If you are using the Neo4j APOC plugin, we can use the apoc.date.format function to make them friendlier. In Neo4j 3.4, you will be able to use a built-in function datetime.FromEpochMillis for the same thing.

MATCH (p:Person)-[:SITS_IN]->(c:Cubicle)-[:LOCATED_IN]->(f:Floor)<-[:LOCATED_IN]-(r:Room)
WHERE p.name IN ["Max", "Alex", "Andrew"]
WITH r
OPTIONAL MATCH (r)-[:IS_BOOKED_ON_2018_03_20]->(m:Meeting)
WITH r, m ORDER BY m.start_time
RETURN r.name, EXTRACT (x IN COLLECT(DISTINCT m) | apoc.date.format(x.start_time,'ms','HH:mm') 
                                            + ' to ' + apoc.date.format(x.end_time,'ms','HH:mm')) AS meetings
ORDER BY r.name

Here we go; now, that is way more readable:

╒════════╤════════════════════════════════════════════════════╕
│"r.name"│"meetings"                                          │
╞════════╪════════════════════════════════════════════════════╡
│"Room 1"│["08:30 to 09:30","11:00 to 13:00","13:00 to 15:00"]│
├────────┼────────────────────────────────────────────────────┤
│"Room 2"│["08:30 to 11:00","13:00 to 14:00","16:00 to 17:00"]│
├────────┼────────────────────────────────────────────────────┤
│"Room 3"│[]                                                  │
├────────┼────────────────────────────────────────────────────┤
│"Room 4"│["15:00 to 16:00"]                                  │
└────────┴────────────────────────────────────────────────────┘

Alright, let's combine the two queries together and see what rooms we can meet in and what times we can't meet in those rooms because they are either already booked, or one of our attendees is busy:

MATCH (p:Person)
WHERE p.name IN ["Max", "Alex", "Andrew"]
OPTIONAL MATCH (p)-[:HAS_MEETING_ON_2018_03_20]->(m:Meeting)
WITH COLLECT(m) AS occupied
MATCH (p:Person)-[:SITS_IN]->(c:Cubicle)-[:LOCATED_IN]->(f:Floor)<-[:LOCATED_IN]-(r:Room)
WHERE p.name IN ["Max", "Alex", "Andrew"]
WITH r, occupied
OPTIONAL MATCH (r)-[:IS_BOOKED_ON_2018_03_20]->(m:Meeting)
WITH r, COLLECT(DISTINCT m) + occupied AS meetings
UNWIND meetings AS m
WITH r, m ORDER BY m.start_time
RETURN r.name, EXTRACT (x IN COLLECT(m) | apoc.date.format(x.start_time,'ms','HH:mm') 
                               + ' to ' + apoc.date.format(x.end_time,'ms','HH:mm')) AS meetings
ORDER BY r.name
╒════════╤═════════════════════════════════════════════════════════════════════╕
│"r.name"│"meetings"                                                           │
╞════════╪═════════════════════════════════════════════════════════════════════╡
│"Room 1"│["08:30 to 09:30","11:00 to 13:00","13:00 to 15:00","15:00 to 16:00"]│
├────────┼─────────────────────────────────────────────────────────────────────┤
│"Room 2"│["08:30 to 11:00","13:00 to 14:00","15:00 to 16:00","16:00 to 17:00"]│
├────────┼─────────────────────────────────────────────────────────────────────┤
│"Room 3"│["15:00 to 16:00"]                                                   │
├────────┼─────────────────────────────────────────────────────────────────────┤
│"Room 4"│["15:00 to 16:00","15:00 to 16:00"]                                  │
└────────┴─────────────────────────────────────────────────────────────────────┘

Now, we could stop here and let our application mark those times as unavailable and call it a day.
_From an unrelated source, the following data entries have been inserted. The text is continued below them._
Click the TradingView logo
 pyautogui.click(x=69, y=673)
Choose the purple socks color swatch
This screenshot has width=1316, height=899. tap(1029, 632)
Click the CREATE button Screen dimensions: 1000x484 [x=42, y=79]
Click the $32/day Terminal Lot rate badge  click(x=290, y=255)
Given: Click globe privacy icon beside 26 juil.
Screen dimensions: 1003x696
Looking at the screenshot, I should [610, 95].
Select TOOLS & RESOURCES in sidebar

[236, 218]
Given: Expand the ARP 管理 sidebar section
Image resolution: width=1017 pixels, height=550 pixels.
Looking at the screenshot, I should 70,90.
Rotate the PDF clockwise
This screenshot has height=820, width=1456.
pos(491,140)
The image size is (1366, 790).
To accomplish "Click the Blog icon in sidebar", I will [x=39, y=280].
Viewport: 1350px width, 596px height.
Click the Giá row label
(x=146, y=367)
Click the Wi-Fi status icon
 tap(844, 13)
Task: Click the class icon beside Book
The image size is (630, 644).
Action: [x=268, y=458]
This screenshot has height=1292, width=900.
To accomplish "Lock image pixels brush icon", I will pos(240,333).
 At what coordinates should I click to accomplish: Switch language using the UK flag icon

But what we really want is the opposite of that. We want the times that the rooms and attendees are available. So, how do we figure that out? Well, for each meeting, we want to find the next meeting start time for each room. The time slot between meetings is what we are after, defined by the entry's end time and the start time of the next event. To perform this, we are going to use a double-unwind, which is basically "for each thing in the list, I want to pair it (get a cross product) with every other thing in the list." Typically, this is the last thing you want to do since making a cross product can be very expensive, but it makes perfect sense for this query. We only care about the times where one meeting start time is greater than or equal to the other end time, and from these, we will grab our time slot as the query below shows:

MATCH (p:Person)
WHERE p.name IN ["Max", "Alex", "Andrew"]
OPTIONAL MATCH (p)-[:HAS_MEETING_ON_2018_03_20]->(m:Meeting)
WITH COLLECT(m) AS occupied
MATCH (p:Person)-[:SITS_IN]->(c:Cubicle)-[:LOCATED_IN]->(f:Floor)<-[:LOCATED_IN]-(r:Room)
WHERE p.name IN ["Max", "Alex", "Andrew"]
WITH r, occupied
OPTIONAL MATCH (r)-[:IS_BOOKED_ON_2018_03_20]->(m:Meeting)
WITH r, [{start_time:1521565200000, end_time:1521534600000}] + COLLECT(m) + occupied AS meetings
UNWIND meetings AS m
WITH r, [min(m.start_time), max(m.end_time)] AS rslot, COLLECT(m) AS mm
WITH r, rslot, mm
UNWIND mm AS m1
UNWIND mm AS m2
WITH r, rslot, m1, m2 WHERE (m2.start_time >= m1.end_time)
WITH r, rslot, [m1.end_time, min(m2.start_time)] AS slot
ORDER BY slot[0]
RETURN r.name, EXTRACT (x IN COLLECT(slot) | apoc.date.format(x[0],'ms','HH:mm') 
                               + ' to ' + apoc.date.format(x[1],'ms','HH:mm')) AS available
ORDER BY r.name

Our output looks close, but it's not quite there. Rooms 3 and 4 look correct, but for Room 1 and 2, we have start time and end times that are the same:

╒════════╤══════════════════════════════════════════════════════════════════════╕
│"r.name"│"available"                                                           │
╞════════╪══════════════════════════════════════════════════════════════════════╡
│"Room 1"│["08:30 to 08:30","09:30 to 11:00","13:00 to 13:00","15:00 to 15:00","│
│        │16:00 to 17:00"]                                                      │
├────────┼──────────────────────────────────────────────────────────────────────┤
│"Room 2"│["08:30 to 08:30","11:00 to 13:00","14:00 to 15:00","16:00 to 16:00","│
│        │17:00 to 17:00"]                                                      │
├────────┼──────────────────────────────────────────────────────────────────────┤
│"Room 3"│["08:30 to 15:00","16:00 to 17:00"]                                   │
├────────┼──────────────────────────────────────────────────────────────────────┤
│"Room 4"│["08:30 to 15:00","16:00 to 17:00"]                                   │
└────────┴──────────────────────────────────────────────────────────────────────┘

So, let's fix that by not allowing any slots that start and end at the same time:

MATCH (p:Person)
WHERE p.name IN ["Max", "Alex", "Andrew"]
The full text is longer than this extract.